**SUPPLIED TEXT:**
※ ※ ※

#  Part 1 - Cleaning Up Landsat Folders

We want to reorganize the chaotic landsat folders into something more sane.  For this notebook, we check a staging area and move data into a collection folder. 

The issue is that a single Collection ID may have 4+ different product types.  There is the raw input files, Surface Temperature, Surface Reflectance, TOA products, and Quality. 

In [1]:
## Step 1 - Import Required Libraries

In [2]:
import configparser, datetime, glob, logging, os, sys, time

import pandas as pd

from tqdm import notebook as tqdm

In [3]:
#  DUG API
sys.path.insert(0,'..')
from dug_api.CollectID import CollectID, FileType
from dug_api.config import Configuration

Configure the logger.  

In [4]:
logging.basicConfig(level=logging.DEBUG)
logger = logging.getLogger('Notebook')
logger.info( f'This Notebook run at {datetime.datetime.now().strftime("%Y:%m:%d %H:%M:%S")}' )

※ ※ ※

**EXERCISE 1:**
According to the Landsat notebook, which product types may a single Collection ID have?
**EXERCISE 2:**
Extract the stretch of the Landsat notebook from "from dug_api.CollectID import" through "logger = logging.getLogger('Notebook')".
**EXERCISE 3:**
Extend the Landsat notebook onward from its final line.
The data that follow come from a separate source and are unrelated to the Landsat notebook.

※ ※ ※

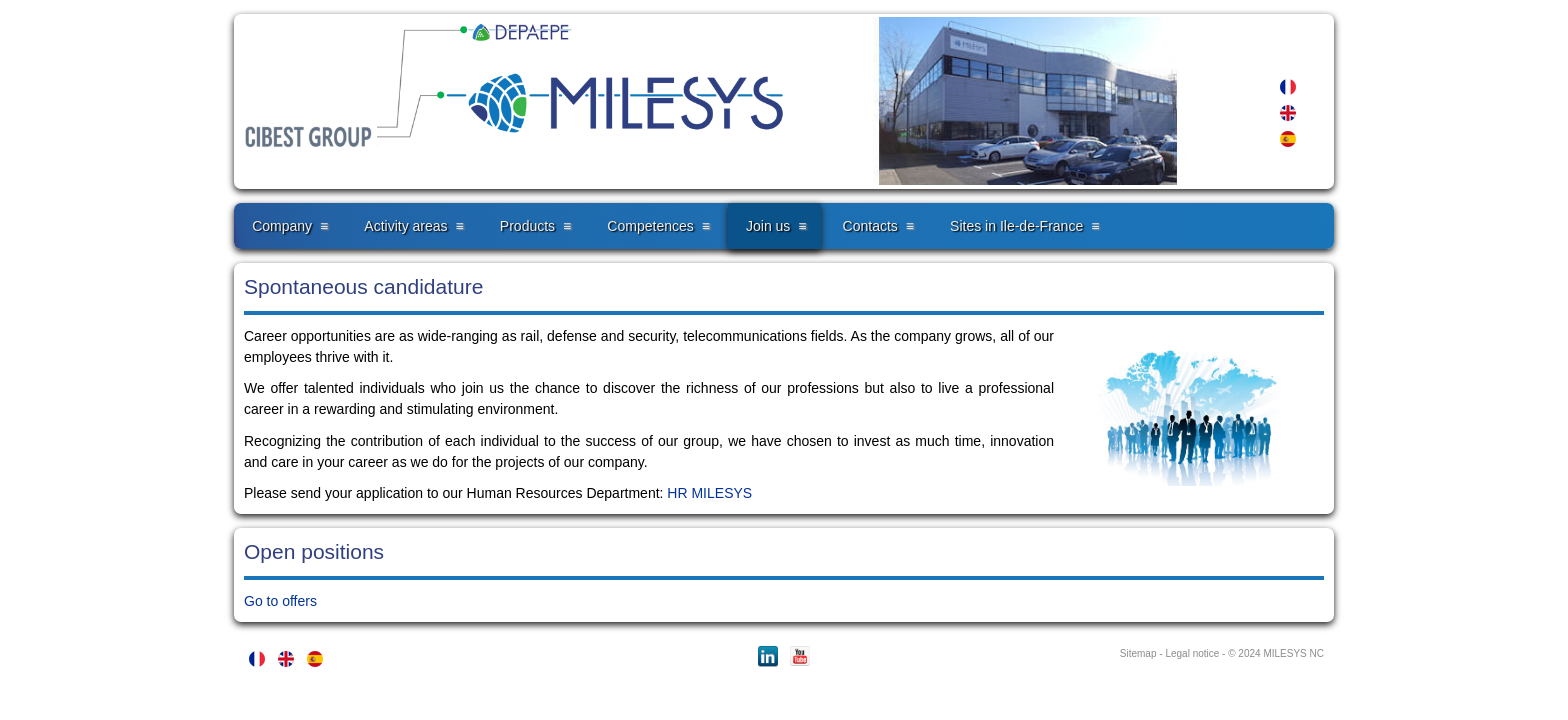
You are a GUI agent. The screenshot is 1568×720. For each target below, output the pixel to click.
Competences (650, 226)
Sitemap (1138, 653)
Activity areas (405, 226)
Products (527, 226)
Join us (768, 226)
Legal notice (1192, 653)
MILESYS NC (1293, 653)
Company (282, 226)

※ ※ ※

**ANSWER 1:**
Raw input files, Surface Temperature, Surface Reflectance, TOA products, and Quality.

**ANSWER 2:**
from dug_api.CollectID import CollectID, FileType
from dug_api.config import Configuration

Configure the logger.  

In [4]:
logging.basicConfig(level=logging.DEBUG)
logger = logging.getLogger('Notebook')

**ANSWER 3:**
INFO:Notebook:This Notebook run at 2024:01:05 15:01:34


## Step 2 - Loading Configuration Data

In [5]:
config = Configuration( '../data/options.cfg' )
logger.info( f'Is Configuration Valid:  {config.is_valid()}' )

DEBUG:root:No Landsat Collection List at /Volumes/data/imagery/Landsat/collections.xlsx
INFO:Notebook:Is Configuration Valid:  True


In [6]:
staging_path = config.config['general']['image_staging_path']
collect_path = config.config['general']['image_collection_path']

## Step 3 - Look at Staging Folders

In [7]:
invalid_folders = []
valid_folders = []

paths = glob.glob( f'{staging_path}/*' )

for path in paths:
    
    #  Check if directory has a Landsat CID
    c = CollectID.from_pathname( path )

    #  Capture invalid folders for double-checking
    if c is None:
        invalid_folders.append( path )

    else:
        # Create a folder in the destination
        valid_folders.append( { 'src': path, 'dest': c.to_cid_folder() } )

All valid CID folders need to be created, with the collection category stripped out, to the destination folder.

In [8]:
already_exists = []
didnt_exist = []

for entry in valid_folders:

    pname = os.path.join( collect_path, entry['dest'] )
    
    if os.path.exists( pname ):
        already_exists.append( pname )
    else:
        didnt_exist.append( pname )
        os.makedirs( pname )

Here is what we are going to copy over

In [9]:
#for f in didnt_exist:
#    print(f)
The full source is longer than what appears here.